Uma operação da PF (Polícia Federal) contra o tráfico internacional de drogas em três Estados (Mato Grosso, Mato Grosso do Sul e São Paulo) prendeu 20 pessoas nesta sexta-feira (6). Outras cinco pessoas que já estavam presas também receberam novos mandados de prisão, desta vez pelo crime de tráfico. O balanço parcial dá conta ainda que outras quatro pessoas permanecem foragidas.
A ação, denominada São Cristóvão, envolveu um total de 160 policiais. A Justiça expediu 29 mandados de prisão, 35 de busca e apreensão e em 12 mandados as pessoas foram obrigadas a prestar depoimento (chamado de mandado de condução coercitiva). Armas ainda não quantificadas e R$ 250 mil em dinheiro foram recuperados.
Das 20 prisões, a maior parte ocorreu no Mato Grosso. Foram 15 em Cuiabá e duas em Rondonópolis. Uma outra pessoa também deveria ter sido presa em Rondonópolis mas os agentes da PF não a localizaram e ela está foragida.
No Estado de São Paulo foram presas três pessoas (uma na cidade de São Paulo, outra em Lavínia e a terceira em Pracinha). Outros três presos que já cumpriam pena em presídios da capital também receberam novo mandado. No Mato Grosso do Sul foi presa uma pessoa na cidade de Corumbá e outra em Vilhena.

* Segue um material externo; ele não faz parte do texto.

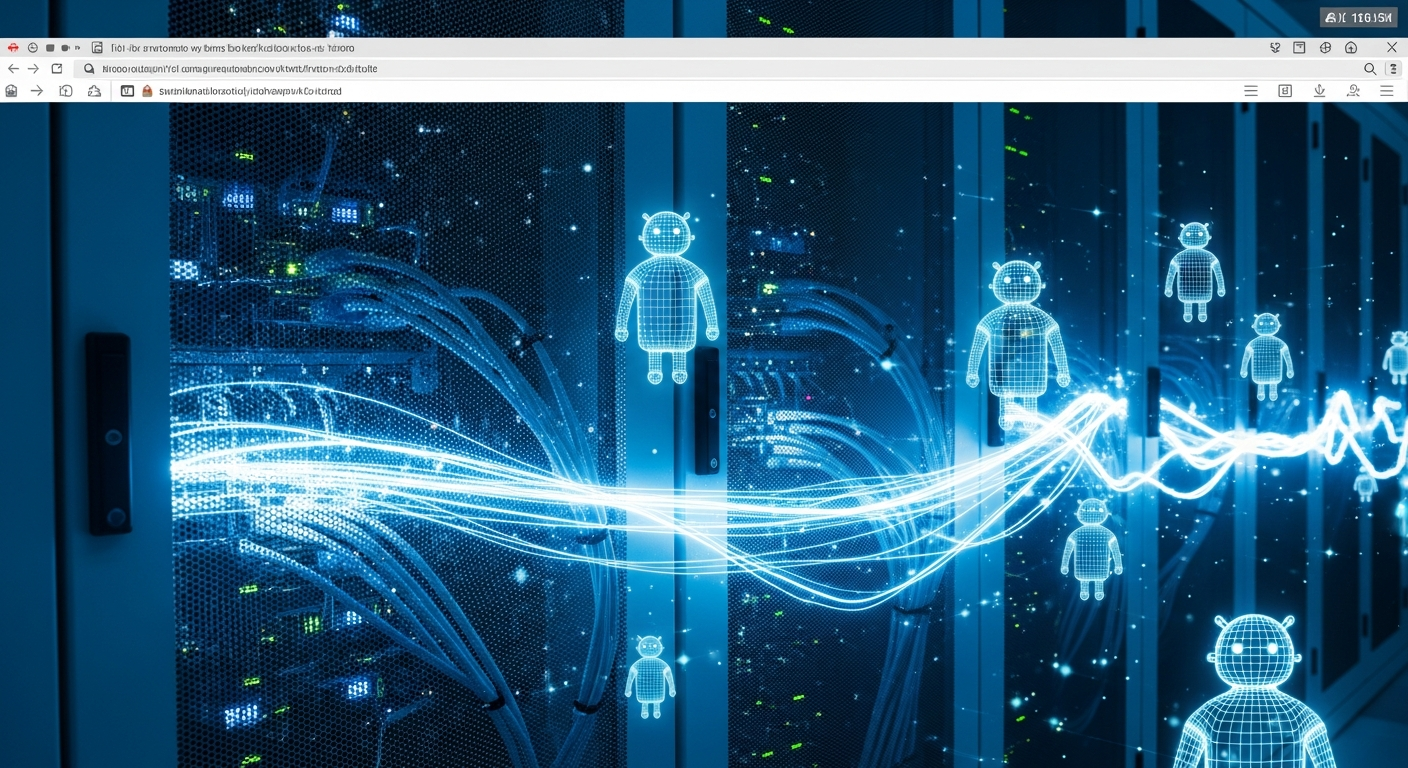1408x768 pixels.
Task: Click the gray badge in the top-right corner
Action: point(1358,17)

A PF informou em nota que a investigação sobre o tráfico internacional de drogas teve início em 2008 e resultaram desde então na localização de 230 kg de cocaína, em sete ações. As investigações apontaram ainda que o líder da quadrilha era um famoso empresário do ramo imobiliário de Cuiabá. Ele recebia carretas roubadas e as enviava para a Bolívia – daí o nome da operação, São Cristóvão. Elas eram trocadas por droga. Parentes (laranjas) abriram empresas de fachada para desviar os valores arrecadados com o tráfico.
Os caminhões (cavalos) e carretas (que levam as cargas) roubadas eram adquiridos em São Paulo e Curitiba, segundo a PF. Eles eram clonados a partir de documentos de veículos regularizados (quentes). Depois disso motoristas contratados levavam os caminhões e as carretas à Bolívia. Em alguns casos os cavalos voltavam sem as carretas, que ficavam na Bolívia para serem vendidas.